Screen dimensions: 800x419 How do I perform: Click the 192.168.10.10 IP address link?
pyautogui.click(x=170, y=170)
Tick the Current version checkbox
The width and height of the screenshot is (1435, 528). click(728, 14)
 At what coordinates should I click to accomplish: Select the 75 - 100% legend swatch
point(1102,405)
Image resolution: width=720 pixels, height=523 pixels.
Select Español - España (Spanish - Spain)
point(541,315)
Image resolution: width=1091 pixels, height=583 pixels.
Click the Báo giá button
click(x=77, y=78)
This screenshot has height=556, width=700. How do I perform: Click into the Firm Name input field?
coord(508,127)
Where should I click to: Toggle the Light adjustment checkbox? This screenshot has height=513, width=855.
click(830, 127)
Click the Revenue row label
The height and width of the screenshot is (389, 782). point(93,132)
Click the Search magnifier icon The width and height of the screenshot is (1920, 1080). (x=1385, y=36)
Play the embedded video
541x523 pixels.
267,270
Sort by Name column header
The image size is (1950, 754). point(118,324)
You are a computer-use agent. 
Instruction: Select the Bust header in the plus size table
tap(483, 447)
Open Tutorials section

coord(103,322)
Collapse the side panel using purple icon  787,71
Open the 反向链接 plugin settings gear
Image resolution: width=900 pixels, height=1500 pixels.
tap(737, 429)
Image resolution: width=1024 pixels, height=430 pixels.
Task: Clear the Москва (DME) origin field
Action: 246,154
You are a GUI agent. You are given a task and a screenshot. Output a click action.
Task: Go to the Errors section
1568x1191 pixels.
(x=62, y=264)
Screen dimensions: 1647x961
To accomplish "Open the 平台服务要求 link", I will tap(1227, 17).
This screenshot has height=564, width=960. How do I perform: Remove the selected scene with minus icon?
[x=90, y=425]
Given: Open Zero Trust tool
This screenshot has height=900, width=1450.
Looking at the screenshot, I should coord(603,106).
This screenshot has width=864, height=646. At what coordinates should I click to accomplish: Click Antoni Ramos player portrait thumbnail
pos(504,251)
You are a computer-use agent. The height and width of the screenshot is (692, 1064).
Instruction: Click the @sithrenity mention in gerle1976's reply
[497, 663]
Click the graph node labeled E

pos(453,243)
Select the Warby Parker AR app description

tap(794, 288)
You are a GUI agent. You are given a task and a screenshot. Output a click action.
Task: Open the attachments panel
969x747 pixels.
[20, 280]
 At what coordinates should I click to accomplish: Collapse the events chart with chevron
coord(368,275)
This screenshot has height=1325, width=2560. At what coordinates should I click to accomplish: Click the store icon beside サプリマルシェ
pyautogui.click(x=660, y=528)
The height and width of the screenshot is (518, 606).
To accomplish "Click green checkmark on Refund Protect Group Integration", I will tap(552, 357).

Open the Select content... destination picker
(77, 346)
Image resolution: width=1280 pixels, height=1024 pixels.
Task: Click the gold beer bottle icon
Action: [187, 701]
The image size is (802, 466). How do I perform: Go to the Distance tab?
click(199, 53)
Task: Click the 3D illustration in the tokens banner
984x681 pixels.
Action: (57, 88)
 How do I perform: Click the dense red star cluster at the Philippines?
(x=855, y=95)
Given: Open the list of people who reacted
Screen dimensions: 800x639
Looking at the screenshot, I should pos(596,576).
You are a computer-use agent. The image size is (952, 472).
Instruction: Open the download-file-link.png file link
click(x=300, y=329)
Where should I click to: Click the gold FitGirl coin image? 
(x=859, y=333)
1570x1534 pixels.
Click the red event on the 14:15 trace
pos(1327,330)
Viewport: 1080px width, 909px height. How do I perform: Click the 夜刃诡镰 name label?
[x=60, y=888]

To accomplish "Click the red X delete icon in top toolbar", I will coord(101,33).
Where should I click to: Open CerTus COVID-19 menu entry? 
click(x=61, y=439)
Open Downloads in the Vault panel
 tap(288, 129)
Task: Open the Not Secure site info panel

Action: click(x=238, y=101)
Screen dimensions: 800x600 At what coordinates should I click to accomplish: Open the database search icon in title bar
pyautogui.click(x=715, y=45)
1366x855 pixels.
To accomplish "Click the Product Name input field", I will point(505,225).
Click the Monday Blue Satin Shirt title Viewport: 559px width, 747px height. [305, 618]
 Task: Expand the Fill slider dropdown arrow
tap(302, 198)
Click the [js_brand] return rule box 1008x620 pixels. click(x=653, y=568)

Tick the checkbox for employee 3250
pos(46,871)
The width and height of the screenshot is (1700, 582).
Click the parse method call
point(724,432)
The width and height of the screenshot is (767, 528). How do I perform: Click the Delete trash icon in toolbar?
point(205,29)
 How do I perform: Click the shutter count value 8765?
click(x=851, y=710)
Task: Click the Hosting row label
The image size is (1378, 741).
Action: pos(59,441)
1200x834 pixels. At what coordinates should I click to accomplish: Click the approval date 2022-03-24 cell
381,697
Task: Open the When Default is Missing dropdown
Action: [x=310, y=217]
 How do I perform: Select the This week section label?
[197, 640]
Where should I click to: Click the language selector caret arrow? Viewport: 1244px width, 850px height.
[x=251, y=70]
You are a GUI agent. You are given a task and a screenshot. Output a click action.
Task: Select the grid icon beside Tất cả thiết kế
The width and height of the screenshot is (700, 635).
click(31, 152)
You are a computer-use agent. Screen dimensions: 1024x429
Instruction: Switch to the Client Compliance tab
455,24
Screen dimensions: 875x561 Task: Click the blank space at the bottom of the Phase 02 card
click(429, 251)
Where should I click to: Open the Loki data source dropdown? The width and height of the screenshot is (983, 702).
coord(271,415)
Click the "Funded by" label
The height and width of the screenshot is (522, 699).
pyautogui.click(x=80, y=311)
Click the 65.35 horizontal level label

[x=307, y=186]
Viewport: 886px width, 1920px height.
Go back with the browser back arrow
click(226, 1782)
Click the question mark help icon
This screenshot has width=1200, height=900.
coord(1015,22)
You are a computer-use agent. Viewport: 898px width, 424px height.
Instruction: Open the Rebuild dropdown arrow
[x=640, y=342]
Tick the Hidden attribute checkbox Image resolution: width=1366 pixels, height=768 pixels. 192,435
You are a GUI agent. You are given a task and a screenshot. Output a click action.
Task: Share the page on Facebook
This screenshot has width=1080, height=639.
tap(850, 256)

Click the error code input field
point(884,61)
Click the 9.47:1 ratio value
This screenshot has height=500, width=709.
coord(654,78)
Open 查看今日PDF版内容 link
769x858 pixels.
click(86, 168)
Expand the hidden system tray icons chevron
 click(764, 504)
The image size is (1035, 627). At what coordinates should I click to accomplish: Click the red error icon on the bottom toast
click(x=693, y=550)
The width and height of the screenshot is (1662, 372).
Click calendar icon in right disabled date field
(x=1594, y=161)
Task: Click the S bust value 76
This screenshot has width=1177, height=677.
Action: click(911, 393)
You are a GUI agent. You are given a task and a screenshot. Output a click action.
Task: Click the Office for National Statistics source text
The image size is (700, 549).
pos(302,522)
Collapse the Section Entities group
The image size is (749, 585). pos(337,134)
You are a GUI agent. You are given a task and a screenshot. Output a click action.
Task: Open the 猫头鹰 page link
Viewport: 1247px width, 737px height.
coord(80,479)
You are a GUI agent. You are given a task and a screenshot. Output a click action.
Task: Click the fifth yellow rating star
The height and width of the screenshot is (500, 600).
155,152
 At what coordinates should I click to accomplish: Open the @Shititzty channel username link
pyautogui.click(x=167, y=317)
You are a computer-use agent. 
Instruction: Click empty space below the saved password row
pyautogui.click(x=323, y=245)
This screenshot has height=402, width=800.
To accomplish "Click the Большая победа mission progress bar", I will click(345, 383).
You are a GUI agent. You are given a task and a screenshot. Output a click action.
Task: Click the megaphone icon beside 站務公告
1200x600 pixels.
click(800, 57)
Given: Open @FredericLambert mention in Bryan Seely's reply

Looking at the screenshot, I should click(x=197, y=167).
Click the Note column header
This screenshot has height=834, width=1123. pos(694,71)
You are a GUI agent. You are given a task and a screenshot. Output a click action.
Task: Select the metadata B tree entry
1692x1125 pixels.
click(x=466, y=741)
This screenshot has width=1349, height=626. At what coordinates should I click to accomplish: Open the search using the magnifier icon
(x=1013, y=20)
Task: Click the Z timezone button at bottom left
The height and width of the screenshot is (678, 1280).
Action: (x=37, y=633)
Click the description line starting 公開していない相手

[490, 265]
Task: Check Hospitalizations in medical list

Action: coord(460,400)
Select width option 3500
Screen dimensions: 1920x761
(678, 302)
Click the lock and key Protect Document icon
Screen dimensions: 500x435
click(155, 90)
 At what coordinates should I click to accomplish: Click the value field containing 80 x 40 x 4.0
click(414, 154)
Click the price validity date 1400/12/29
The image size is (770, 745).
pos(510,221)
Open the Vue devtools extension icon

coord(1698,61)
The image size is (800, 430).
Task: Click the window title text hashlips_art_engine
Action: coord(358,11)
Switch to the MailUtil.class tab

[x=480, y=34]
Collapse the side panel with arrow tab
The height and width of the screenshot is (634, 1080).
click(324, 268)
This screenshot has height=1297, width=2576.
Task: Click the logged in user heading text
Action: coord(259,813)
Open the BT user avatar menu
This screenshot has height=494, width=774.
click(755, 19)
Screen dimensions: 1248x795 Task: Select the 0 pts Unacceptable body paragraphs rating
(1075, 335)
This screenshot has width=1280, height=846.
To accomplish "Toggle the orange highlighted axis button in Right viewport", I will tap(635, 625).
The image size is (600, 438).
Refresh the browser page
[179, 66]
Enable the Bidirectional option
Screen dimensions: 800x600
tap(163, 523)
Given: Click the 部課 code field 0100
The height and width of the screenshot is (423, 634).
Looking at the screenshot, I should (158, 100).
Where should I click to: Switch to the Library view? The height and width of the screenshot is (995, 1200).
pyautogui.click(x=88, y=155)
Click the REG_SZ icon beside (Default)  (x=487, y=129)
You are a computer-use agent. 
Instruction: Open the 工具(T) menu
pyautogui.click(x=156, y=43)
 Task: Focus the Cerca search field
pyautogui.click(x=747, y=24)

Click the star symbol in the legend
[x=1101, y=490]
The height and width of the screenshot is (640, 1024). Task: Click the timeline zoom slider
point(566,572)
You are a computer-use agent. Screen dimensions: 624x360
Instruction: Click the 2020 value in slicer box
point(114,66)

-----

In the records, locate each line holding the string "computer" and copy it.

You are a computer-use agent. 
You are a computer-use agent. The height and width of the screenshot is (692, 1064).
You are a computer-use agent. The image size is (952, 472).
You are a computer-use agent. Screen dimensions: 1024x429
You are a computer-use agent. Viewport: 898px width, 424px height.
You are a computer-use agent. 
You are a computer-use agent. 
You are a computer-use agent. Screen dimensions: 624x360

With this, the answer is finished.